R Recensione

6/10

Miami Horror

All Possible Futures

Noto, ultimamente, la tendenza a stroppiare, anche in musica. E dire che è strano: nell’era del download e della propensione ad ascoltare singoli brani più che dischi interi, dovrebbe essere disincentivata la pubblicazione di album monstre. E invece, per opposizione, forse per provocazione, o forse per mancanza di lucidità, o forse ancora per mimesi verso il mondo là fuori, in cui tutto si ammucchia e più nulla si distingue, escono sempre più dischi interminabili, in cui al buono è fatalmente intrecciato il meno buono. Il titolo del secondo disco dei Miami Horror lo dice chiaramente: All Possible Futures. In 15 pezzi, è contenuto tutto ciò che la band synth pop australiana, chiamata a dare seguito al notevole “Illumination”, che li aveva un po’ consacrati come i fratelli dei Cut Copy, poteva dire. Ed è, per l’appunto, troppo.

Peccato, perché l’album parte bene, tra l’electro ancora post-chillwave di “American Dream”, la dance diritta di “Real Slow” e i tratteggi ’80 funkeggianti di “Love Like Mine”. Rispetto all’esordio, la band cancella totalmente le battute più malinconiche (ma lì, davvero, contava molto la wave glo-fi, anche se non a caso era Neon Indian, tra tutti i glo-fiers certamente il più colorato, a collaborare al disco), sicché sembra di sentire un album dei Pet Shop Boys più happy vibes aggiornato al 2015, con una produzione cristallina e iper-patinata.

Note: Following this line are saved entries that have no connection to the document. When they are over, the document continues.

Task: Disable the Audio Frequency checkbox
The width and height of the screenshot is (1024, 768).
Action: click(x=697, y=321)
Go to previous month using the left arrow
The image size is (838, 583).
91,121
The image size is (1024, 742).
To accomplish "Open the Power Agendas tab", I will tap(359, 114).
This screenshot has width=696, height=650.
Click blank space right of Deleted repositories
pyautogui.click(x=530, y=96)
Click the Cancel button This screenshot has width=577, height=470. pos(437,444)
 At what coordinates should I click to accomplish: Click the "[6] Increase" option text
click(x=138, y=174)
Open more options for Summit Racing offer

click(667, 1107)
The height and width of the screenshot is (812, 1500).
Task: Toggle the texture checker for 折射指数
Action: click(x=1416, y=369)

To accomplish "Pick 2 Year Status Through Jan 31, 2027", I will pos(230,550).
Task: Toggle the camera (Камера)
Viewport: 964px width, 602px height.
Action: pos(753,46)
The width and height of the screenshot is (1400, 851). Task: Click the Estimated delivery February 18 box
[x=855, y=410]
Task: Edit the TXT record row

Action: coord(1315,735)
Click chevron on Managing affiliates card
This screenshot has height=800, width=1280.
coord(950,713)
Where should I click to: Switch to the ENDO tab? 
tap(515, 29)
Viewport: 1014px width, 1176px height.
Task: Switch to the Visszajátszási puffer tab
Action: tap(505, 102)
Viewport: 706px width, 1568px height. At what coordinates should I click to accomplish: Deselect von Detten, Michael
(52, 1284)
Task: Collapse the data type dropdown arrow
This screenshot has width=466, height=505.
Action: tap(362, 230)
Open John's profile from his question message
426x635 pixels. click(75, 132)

A dare varietà sono le voci, per le quali vengono chiamati in causa diversi interpreti, mentre le soluzioni sonore e compositive tendono a uniformarsi, tra piani bounce  e cori femminili, tastiere bombastiche e bassi groovosi dove abbisogna, al punto da dare l’impressione di passare senza soluzione di continuità da un pezzo all’altro (“Cellophane”, “All It Ever Was”, “Out of Sight”).

Pezzi azzeccati ce ne sono (“Wild Motion”, “Stranger”), mentre i riempitivi strumentali potevano comodamente essere tolti assieme a qualche brano di troppo, tanto più che, a livello strutturale, i Miami Horror confermano di avere bisogno dell’intero pacchetto pop (strofa, bridge, ritornello, tutti con le dovute ripetizioni) per mostrarsi in tutta la propria gloria. Ne esce un disco lambiccato al massimo e piuttosto fighetto, tra paesaggi di L.A. baciati dal sole e Bee Gees ripescati senza ironia (“Another Rise, Another Fall”). Spezzato in due, “All Possible Futures” si fa ascoltare, anche se la seconda metà non regge assolutamente il paragone con la prima. E certamente in pista ha l’aria di funzionare, almeno a tratti. Però al molto mestiere, stavolta, sembrano combinarsi poca originalità e poco cuore.